Fig. 3. SPP1 is increased in GECs in FSGS and contributes to angiogenic response.

A Representative immunofluorescence images of SPP1 (red) with endothelial marker isolectin GS-IB4 (IB4, green, top panels) or podocyte marker, podocin (green, bottom panels). DNA is counterstained in blue. Scale bar, 50 μm. B Average fluorescence intensity of SPP1 in glomeruli of control vs. diseased mice are shown in arbitrary units (n = 6 control, 7 diseased mice, 20–30 glomeruli quantified per mouse).
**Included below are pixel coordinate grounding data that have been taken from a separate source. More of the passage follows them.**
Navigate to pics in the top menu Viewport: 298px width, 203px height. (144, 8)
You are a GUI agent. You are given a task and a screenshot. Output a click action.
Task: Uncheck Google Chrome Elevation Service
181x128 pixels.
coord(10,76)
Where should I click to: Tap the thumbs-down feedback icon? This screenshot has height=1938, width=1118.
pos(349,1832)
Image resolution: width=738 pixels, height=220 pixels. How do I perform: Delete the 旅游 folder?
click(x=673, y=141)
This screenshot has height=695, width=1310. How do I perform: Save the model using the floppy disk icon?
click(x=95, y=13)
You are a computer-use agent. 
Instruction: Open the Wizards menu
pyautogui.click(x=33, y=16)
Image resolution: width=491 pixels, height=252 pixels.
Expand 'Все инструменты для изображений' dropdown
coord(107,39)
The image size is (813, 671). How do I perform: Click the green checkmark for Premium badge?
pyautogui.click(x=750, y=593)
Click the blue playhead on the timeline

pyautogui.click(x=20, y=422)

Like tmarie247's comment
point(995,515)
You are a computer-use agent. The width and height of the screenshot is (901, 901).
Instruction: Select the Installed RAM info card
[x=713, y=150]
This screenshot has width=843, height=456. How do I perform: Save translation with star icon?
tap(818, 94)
C Western blot analysis of cultured GECs expressing short harpin RNA (shRNA) against scrambled control (shScr) or against four independent clones of shRNA against Spp1 (ShSpp1-1, -2, -3, and -4). The densitometric analysis of SPP1 normalized to GAPDH is shown for shScr vs. shSpp1-2 (n = 3 independent experiments). D In vitro angiogenesis assay of GECs cultured in normal glucose (NG, 5 mM) or high glucose (HG, 25 mM) and plated on Matrigel bed. Images were taken 6 h post plating. Scale bar, 250 μM. **P < 0.01 between two groups by unpaired two-tailed t-test.